● **Directions**
Repeat every record exactly.

[Opening Exercise inputs section]

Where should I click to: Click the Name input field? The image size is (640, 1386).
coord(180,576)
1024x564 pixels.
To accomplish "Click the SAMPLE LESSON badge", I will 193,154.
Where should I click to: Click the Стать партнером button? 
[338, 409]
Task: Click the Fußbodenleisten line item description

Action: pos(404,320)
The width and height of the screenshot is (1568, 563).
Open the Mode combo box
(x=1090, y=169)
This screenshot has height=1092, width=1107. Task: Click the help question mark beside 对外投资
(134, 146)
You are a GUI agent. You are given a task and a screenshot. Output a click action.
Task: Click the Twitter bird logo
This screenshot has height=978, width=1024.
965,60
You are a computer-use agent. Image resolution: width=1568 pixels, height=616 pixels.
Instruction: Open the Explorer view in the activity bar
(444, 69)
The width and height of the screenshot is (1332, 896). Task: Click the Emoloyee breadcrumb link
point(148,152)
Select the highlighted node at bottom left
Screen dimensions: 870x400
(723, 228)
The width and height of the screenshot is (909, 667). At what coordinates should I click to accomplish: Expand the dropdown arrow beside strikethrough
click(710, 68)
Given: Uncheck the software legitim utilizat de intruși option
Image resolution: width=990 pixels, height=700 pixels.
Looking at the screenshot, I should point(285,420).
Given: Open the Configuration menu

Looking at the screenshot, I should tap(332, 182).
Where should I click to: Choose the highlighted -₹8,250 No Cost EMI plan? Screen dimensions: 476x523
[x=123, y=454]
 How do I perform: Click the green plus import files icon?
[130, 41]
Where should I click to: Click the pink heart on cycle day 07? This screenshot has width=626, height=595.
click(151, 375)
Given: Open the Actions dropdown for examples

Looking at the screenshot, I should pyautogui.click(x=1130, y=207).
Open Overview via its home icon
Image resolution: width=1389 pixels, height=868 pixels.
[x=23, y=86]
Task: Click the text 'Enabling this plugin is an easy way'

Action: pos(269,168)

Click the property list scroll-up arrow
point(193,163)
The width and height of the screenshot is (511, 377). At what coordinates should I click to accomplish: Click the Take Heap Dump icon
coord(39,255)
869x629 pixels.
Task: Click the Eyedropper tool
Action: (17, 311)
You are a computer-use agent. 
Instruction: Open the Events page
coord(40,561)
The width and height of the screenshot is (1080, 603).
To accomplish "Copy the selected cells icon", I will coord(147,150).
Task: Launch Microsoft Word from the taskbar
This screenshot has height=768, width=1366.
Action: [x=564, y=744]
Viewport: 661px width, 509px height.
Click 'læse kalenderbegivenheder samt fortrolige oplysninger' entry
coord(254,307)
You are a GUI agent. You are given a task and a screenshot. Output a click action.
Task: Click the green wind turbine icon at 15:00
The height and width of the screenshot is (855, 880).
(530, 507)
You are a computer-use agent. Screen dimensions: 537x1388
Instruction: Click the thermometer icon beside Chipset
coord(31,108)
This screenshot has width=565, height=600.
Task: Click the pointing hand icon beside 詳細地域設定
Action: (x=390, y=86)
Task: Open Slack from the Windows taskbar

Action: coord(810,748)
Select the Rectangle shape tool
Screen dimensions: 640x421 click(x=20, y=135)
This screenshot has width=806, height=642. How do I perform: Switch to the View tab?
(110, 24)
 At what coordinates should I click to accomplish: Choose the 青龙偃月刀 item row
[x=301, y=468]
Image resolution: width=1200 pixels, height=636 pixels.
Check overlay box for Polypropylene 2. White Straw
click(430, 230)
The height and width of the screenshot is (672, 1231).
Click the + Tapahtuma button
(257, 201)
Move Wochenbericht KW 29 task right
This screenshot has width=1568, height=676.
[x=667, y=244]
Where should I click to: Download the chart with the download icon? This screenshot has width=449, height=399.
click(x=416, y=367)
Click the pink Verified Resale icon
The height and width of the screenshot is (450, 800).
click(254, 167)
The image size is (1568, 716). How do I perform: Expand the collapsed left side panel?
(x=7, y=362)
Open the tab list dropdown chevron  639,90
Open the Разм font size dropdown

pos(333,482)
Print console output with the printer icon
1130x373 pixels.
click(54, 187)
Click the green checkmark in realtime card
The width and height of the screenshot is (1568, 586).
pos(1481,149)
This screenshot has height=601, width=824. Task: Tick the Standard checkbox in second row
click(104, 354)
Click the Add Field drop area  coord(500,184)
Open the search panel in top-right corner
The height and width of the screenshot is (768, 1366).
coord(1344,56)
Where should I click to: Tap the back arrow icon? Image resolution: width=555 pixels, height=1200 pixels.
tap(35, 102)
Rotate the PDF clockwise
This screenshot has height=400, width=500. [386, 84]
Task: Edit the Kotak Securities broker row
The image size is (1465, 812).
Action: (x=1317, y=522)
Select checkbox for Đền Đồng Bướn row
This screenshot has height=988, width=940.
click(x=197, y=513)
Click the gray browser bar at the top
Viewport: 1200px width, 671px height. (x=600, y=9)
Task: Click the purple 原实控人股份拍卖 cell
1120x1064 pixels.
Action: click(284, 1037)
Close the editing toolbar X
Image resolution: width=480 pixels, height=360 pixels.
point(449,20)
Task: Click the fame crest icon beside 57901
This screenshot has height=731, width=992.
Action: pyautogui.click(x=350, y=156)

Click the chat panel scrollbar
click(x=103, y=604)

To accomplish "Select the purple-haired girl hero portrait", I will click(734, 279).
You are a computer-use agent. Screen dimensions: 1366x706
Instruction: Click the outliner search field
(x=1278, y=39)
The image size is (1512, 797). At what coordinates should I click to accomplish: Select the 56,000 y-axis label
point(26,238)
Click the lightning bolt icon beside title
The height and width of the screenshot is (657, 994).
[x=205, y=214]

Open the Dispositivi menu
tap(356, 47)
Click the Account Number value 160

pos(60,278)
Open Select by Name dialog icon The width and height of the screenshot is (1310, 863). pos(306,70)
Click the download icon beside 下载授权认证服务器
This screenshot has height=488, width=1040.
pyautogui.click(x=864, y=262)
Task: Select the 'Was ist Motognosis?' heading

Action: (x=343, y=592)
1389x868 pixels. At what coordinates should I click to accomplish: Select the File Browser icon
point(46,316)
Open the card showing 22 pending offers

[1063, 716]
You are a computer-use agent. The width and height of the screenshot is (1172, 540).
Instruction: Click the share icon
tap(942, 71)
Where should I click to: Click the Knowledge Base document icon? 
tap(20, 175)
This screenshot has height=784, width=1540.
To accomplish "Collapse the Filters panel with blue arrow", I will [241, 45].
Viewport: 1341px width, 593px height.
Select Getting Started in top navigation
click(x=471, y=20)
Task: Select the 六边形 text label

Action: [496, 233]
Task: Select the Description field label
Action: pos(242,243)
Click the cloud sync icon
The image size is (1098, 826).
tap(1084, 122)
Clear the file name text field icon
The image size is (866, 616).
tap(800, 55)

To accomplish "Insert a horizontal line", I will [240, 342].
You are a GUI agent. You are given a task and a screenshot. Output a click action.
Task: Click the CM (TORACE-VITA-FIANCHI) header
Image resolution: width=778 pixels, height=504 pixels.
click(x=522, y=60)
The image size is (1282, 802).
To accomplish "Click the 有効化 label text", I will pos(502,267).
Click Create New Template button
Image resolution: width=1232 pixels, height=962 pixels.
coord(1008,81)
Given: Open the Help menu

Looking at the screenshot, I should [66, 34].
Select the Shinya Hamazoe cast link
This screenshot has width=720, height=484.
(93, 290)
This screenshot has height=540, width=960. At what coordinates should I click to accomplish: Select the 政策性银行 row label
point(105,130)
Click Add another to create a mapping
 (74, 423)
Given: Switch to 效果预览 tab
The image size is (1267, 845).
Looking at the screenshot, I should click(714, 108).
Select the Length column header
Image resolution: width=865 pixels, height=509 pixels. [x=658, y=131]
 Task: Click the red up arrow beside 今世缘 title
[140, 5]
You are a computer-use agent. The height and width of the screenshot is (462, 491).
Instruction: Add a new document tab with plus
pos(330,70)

[Closing Exercise inputs section]

● **Exercise result**
Where should I click to: Click the Name input field? The image size is (640, 1386).
coord(180,576)
1024x564 pixels.
To accomplish "Click the SAMPLE LESSON badge", I will 193,154.
Where should I click to: Click the Стать партнером button? 
[338, 409]
Task: Click the Fußbodenleisten line item description

Action: pos(404,320)
The width and height of the screenshot is (1568, 563).
Open the Mode combo box
(x=1090, y=169)
This screenshot has height=1092, width=1107. Task: Click the help question mark beside 对外投资
(134, 146)
You are a GUI agent. You are given a task and a screenshot. Output a click action.
Task: Click the Twitter bird logo
This screenshot has height=978, width=1024.
965,60
You are a computer-use agent. Image resolution: width=1568 pixels, height=616 pixels.
Instruction: Open the Explorer view in the activity bar
(444, 69)
The width and height of the screenshot is (1332, 896). Task: Click the Emoloyee breadcrumb link
point(148,152)
Select the highlighted node at bottom left
Screen dimensions: 870x400
(723, 228)
The width and height of the screenshot is (909, 667). At what coordinates should I click to accomplish: Expand the dropdown arrow beside strikethrough
click(710, 68)
Given: Uncheck the software legitim utilizat de intruși option
Image resolution: width=990 pixels, height=700 pixels.
Looking at the screenshot, I should point(285,420).
Given: Open the Configuration menu

Looking at the screenshot, I should tap(332, 182).
Where should I click to: Choose the highlighted -₹8,250 No Cost EMI plan? Screen dimensions: 476x523
[x=123, y=454]
 How do I perform: Click the green plus import files icon?
[130, 41]
Where should I click to: Click the pink heart on cycle day 07? This screenshot has width=626, height=595.
click(151, 375)
Given: Open the Actions dropdown for examples

Looking at the screenshot, I should pyautogui.click(x=1130, y=207).
Open Overview via its home icon
Image resolution: width=1389 pixels, height=868 pixels.
[x=23, y=86]
Task: Click the text 'Enabling this plugin is an easy way'

Action: pos(269,168)

Click the property list scroll-up arrow
point(193,163)
The width and height of the screenshot is (511, 377). At what coordinates should I click to accomplish: Click the Take Heap Dump icon
coord(39,255)
869x629 pixels.
Task: Click the Eyedropper tool
Action: (17, 311)
You are a computer-use agent. 
Instruction: Open the Events page
coord(40,561)
The width and height of the screenshot is (1080, 603).
To accomplish "Copy the selected cells icon", I will coord(147,150).
Task: Launch Microsoft Word from the taskbar
This screenshot has height=768, width=1366.
Action: [x=564, y=744]
Viewport: 661px width, 509px height.
Click 'læse kalenderbegivenheder samt fortrolige oplysninger' entry
coord(254,307)
You are a GUI agent. You are given a task and a screenshot. Output a click action.
Task: Click the green wind turbine icon at 15:00
The height and width of the screenshot is (855, 880).
(530, 507)
You are a computer-use agent. Screen dimensions: 537x1388
Instruction: Click the thermometer icon beside Chipset
coord(31,108)
This screenshot has width=565, height=600.
Task: Click the pointing hand icon beside 詳細地域設定
Action: (x=390, y=86)
Task: Open Slack from the Windows taskbar

Action: coord(810,748)
Select the Rectangle shape tool
Screen dimensions: 640x421 click(x=20, y=135)
This screenshot has width=806, height=642. How do I perform: Switch to the View tab?
(110, 24)
 At what coordinates should I click to accomplish: Choose the 青龙偃月刀 item row
[x=301, y=468]
Image resolution: width=1200 pixels, height=636 pixels.
Check overlay box for Polypropylene 2. White Straw
click(430, 230)
The height and width of the screenshot is (672, 1231).
Click the + Tapahtuma button
(257, 201)
Move Wochenbericht KW 29 task right
This screenshot has width=1568, height=676.
[x=667, y=244]
Where should I click to: Download the chart with the download icon? This screenshot has width=449, height=399.
click(x=416, y=367)
Click the pink Verified Resale icon
The height and width of the screenshot is (450, 800).
click(254, 167)
The image size is (1568, 716). How do I perform: Expand the collapsed left side panel?
(x=7, y=362)
Open the tab list dropdown chevron  639,90
Open the Разм font size dropdown

pos(333,482)
Print console output with the printer icon
1130x373 pixels.
click(54, 187)
Click the green checkmark in realtime card
The width and height of the screenshot is (1568, 586).
pos(1481,149)
This screenshot has height=601, width=824. Task: Tick the Standard checkbox in second row
click(104, 354)
Click the Add Field drop area  coord(500,184)
Open the search panel in top-right corner
The height and width of the screenshot is (768, 1366).
coord(1344,56)
Where should I click to: Tap the back arrow icon? Image resolution: width=555 pixels, height=1200 pixels.
tap(35, 102)
Rotate the PDF clockwise
This screenshot has height=400, width=500. [386, 84]
Task: Edit the Kotak Securities broker row
The image size is (1465, 812).
Action: (x=1317, y=522)
Select checkbox for Đền Đồng Bướn row
This screenshot has height=988, width=940.
click(x=197, y=513)
Click the gray browser bar at the top
Viewport: 1200px width, 671px height. (x=600, y=9)
Task: Click the purple 原实控人股份拍卖 cell
1120x1064 pixels.
Action: click(284, 1037)
Close the editing toolbar X
Image resolution: width=480 pixels, height=360 pixels.
point(449,20)
Task: Click the fame crest icon beside 57901
This screenshot has height=731, width=992.
Action: pyautogui.click(x=350, y=156)

Click the chat panel scrollbar
click(x=103, y=604)

To accomplish "Select the purple-haired girl hero portrait", I will click(734, 279).
You are a computer-use agent. Screen dimensions: 1366x706
Instruction: Click the outliner search field
(x=1278, y=39)
The image size is (1512, 797). At what coordinates should I click to accomplish: Select the 56,000 y-axis label
point(26,238)
Click the lightning bolt icon beside title
The height and width of the screenshot is (657, 994).
[x=205, y=214]

Open the Dispositivi menu
tap(356, 47)
Click the Account Number value 160

pos(60,278)
Open Select by Name dialog icon The width and height of the screenshot is (1310, 863). pos(306,70)
Click the download icon beside 下载授权认证服务器
This screenshot has height=488, width=1040.
pyautogui.click(x=864, y=262)
Task: Select the 'Was ist Motognosis?' heading

Action: (x=343, y=592)
1389x868 pixels. At what coordinates should I click to accomplish: Select the File Browser icon
point(46,316)
Open the card showing 22 pending offers

[1063, 716]
You are a computer-use agent. The width and height of the screenshot is (1172, 540).
Instruction: Click the share icon
tap(942, 71)
Where should I click to: Click the Knowledge Base document icon? 
tap(20, 175)
This screenshot has height=784, width=1540.
To accomplish "Collapse the Filters panel with blue arrow", I will [241, 45].
Viewport: 1341px width, 593px height.
Select Getting Started in top navigation
click(x=471, y=20)
Task: Select the 六边形 text label

Action: [496, 233]
Task: Select the Description field label
Action: pos(242,243)
Click the cloud sync icon
The image size is (1098, 826).
tap(1084, 122)
Clear the file name text field icon
The image size is (866, 616).
tap(800, 55)

To accomplish "Insert a horizontal line", I will [240, 342].
You are a GUI agent. You are given a task and a screenshot. Output a click action.
Task: Click the CM (TORACE-VITA-FIANCHI) header
Image resolution: width=778 pixels, height=504 pixels.
click(x=522, y=60)
The image size is (1282, 802).
To accomplish "Click the 有効化 label text", I will pos(502,267).
Click Create New Template button
Image resolution: width=1232 pixels, height=962 pixels.
coord(1008,81)
Given: Open the Help menu

Looking at the screenshot, I should [66, 34].
Select the Shinya Hamazoe cast link
This screenshot has width=720, height=484.
(93, 290)
This screenshot has height=540, width=960. At what coordinates should I click to accomplish: Select the 政策性银行 row label
point(105,130)
Click Add another to create a mapping
 (74, 423)
Given: Switch to 效果预览 tab
The image size is (1267, 845).
Looking at the screenshot, I should click(714, 108).
Select the Length column header
Image resolution: width=865 pixels, height=509 pixels. [x=658, y=131]
 Task: Click the red up arrow beside 今世缘 title
[140, 5]
You are a computer-use agent. The height and width of the screenshot is (462, 491).
Instruction: Add a new document tab with plus
pos(330,70)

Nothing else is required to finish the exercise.